12. September 2008
Von Tanja Tasci
Bulimie wird oft vom Umfeld als reine Essstörung aufgefasst und oft wird übersehen, welchen Leidensweg Betroffene hinter sich haben.
Die Essstörung Bulimie wird häufig bei Frauen zwischen 18 und 35 Jahren beobachtet, doch sowohl viel jüngere Menschen leiden häufig an Bulimie und auch die Anzahl von männlichen Bulimie Patienten nimmt stetig zu. Erschreckend ist, dass die Bulimie anfangs oft vom Umfeld gar nicht wahr genommen wird und viele an Bulimie leidende es schaffen ihre Bulimie über Jahre geheim zu halten. Die Ausprägungen der Bulimie können sehr unterschiedlich sein in der Häufigkeit, doch die Heißhunger bzw. Fressattacken die der Hauptbestandteil der Bulimie sind, ähneln sich bei allen Betroffenen.

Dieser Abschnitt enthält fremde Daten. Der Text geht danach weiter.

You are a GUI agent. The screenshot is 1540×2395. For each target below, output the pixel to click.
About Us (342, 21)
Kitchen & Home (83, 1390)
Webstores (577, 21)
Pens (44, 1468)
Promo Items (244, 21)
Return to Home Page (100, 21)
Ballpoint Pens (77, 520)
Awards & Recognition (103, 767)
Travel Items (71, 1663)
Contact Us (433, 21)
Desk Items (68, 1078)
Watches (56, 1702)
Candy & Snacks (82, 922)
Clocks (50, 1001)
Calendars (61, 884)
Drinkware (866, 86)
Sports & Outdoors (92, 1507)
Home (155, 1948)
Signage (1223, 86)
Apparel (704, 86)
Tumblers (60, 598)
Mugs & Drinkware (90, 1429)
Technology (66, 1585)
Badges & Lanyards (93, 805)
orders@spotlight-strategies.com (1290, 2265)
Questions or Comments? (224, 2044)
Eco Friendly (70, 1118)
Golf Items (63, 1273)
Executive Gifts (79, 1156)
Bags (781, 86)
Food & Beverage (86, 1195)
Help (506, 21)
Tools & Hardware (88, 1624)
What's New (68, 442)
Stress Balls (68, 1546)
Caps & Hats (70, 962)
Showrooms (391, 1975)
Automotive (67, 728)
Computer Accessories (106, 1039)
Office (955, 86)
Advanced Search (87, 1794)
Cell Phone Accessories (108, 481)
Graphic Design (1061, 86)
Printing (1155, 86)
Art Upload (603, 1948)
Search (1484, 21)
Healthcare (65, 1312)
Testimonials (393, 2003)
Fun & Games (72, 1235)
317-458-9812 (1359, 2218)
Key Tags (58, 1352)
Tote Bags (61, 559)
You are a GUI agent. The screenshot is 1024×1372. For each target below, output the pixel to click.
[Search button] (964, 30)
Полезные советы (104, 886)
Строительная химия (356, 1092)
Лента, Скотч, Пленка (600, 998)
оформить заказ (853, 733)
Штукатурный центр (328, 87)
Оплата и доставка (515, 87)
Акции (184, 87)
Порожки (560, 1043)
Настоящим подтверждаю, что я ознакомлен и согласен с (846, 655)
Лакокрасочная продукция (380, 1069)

Menschen die an Bulimie leiden nehmen bis zu 50.000 Kalorien täglich zu sich. Bei sogenannten Fressattacken bevorzugen sie Lebensmittel die sehr fetthaltig und kohlenhydratreich sind und sonst eher gemieden werden. Meist führen die Fressattacken zum Erbrechen und einem schlechten Gewissen, dass den Leidensdruck noch erhöht. Die Attacken die aus dem Essen und dem Erbrechen bestehen können von 1 bis 2 Mal pro Woche bis hin zu 20 mal pro Tag gehen. Jede einzelne dieser Attacken löst ein seelisches Tief aus, welches geradlinig zur nächsten Attacke führt. Familie, Partner und Freunde können meist nichts tun, da sich der Kreislauf im Verborgenen abspielt und Bulimie in aller Heimlichkeit stattfindet. Bulimie wird meist gar nicht oder erst sehr spät vom Umfeld wahrgenommen und der Betroffene steht seiner Essstörung alleine gegenüber. Die innere Zerrissenheit macht Bulimie Erkrankten sehr zu schaffen, denn die Ess- und Brechsucht wird von einer Achterbahn der Gefühle geprägt.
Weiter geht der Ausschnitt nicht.